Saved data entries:
============

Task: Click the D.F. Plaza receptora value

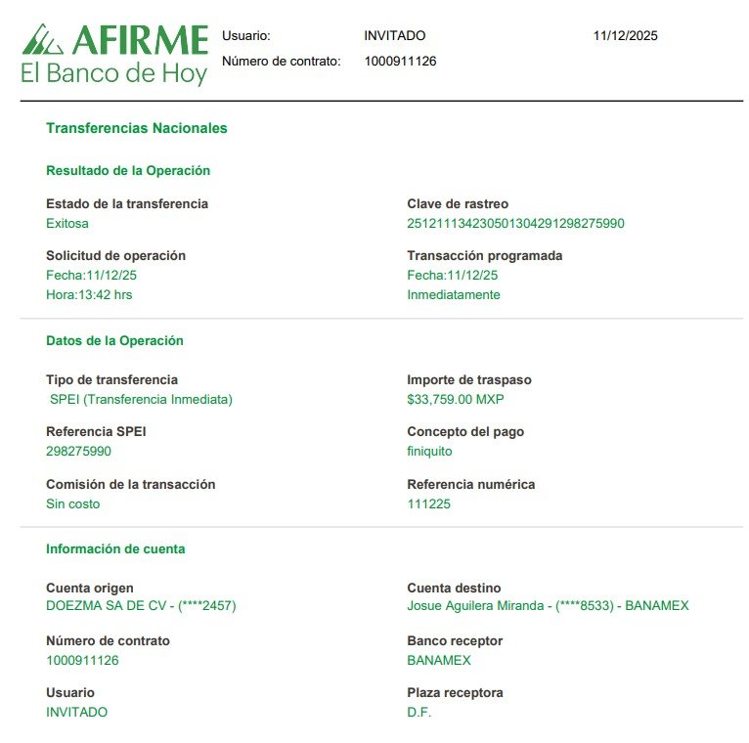Action: point(419,712)
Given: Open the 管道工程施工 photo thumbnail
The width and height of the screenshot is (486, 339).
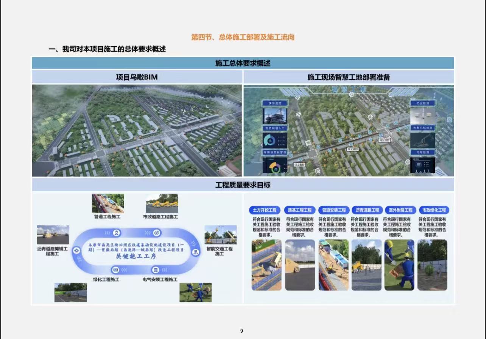Looking at the screenshot, I should (x=108, y=203).
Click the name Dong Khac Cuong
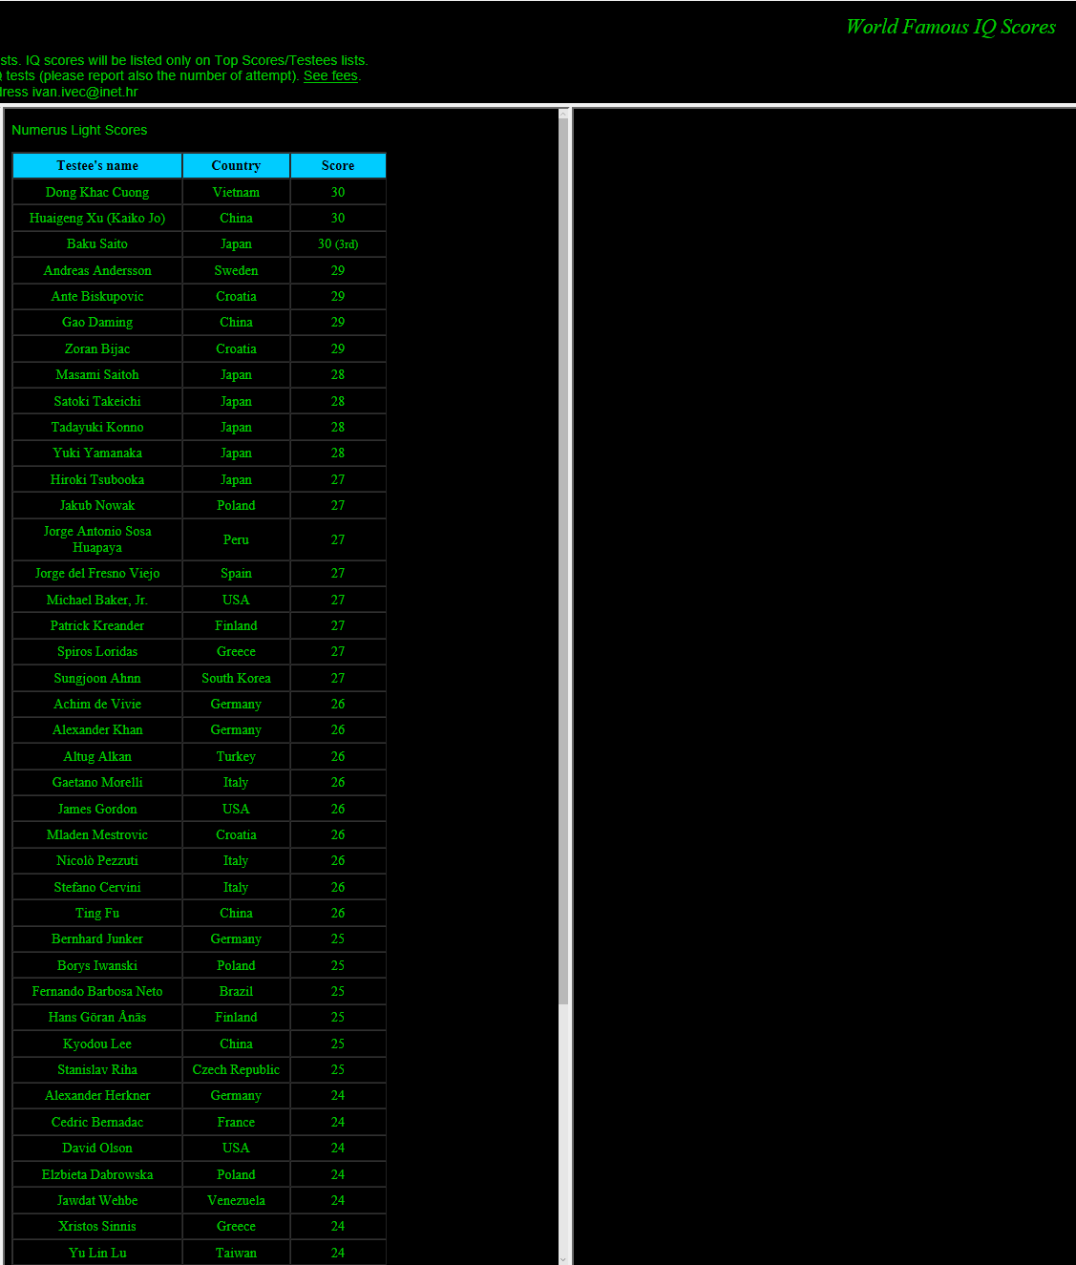The width and height of the screenshot is (1076, 1265). tap(97, 192)
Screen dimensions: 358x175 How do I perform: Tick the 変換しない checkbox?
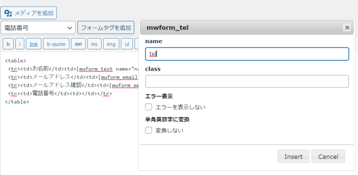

============

**What you will do:**
Every line above should be output exactly, except for the pictures.

**Exercise answer:**
Task: Click the D.F. Plaza receptora value

Action: point(419,712)
Given: Open the 管道工程施工 photo thumbnail
The width and height of the screenshot is (486, 339).
Looking at the screenshot, I should (x=108, y=203).
Click the name Dong Khac Cuong
The width and height of the screenshot is (1076, 1265). tap(97, 192)
Screen dimensions: 358x175 How do I perform: Tick the 変換しない checkbox?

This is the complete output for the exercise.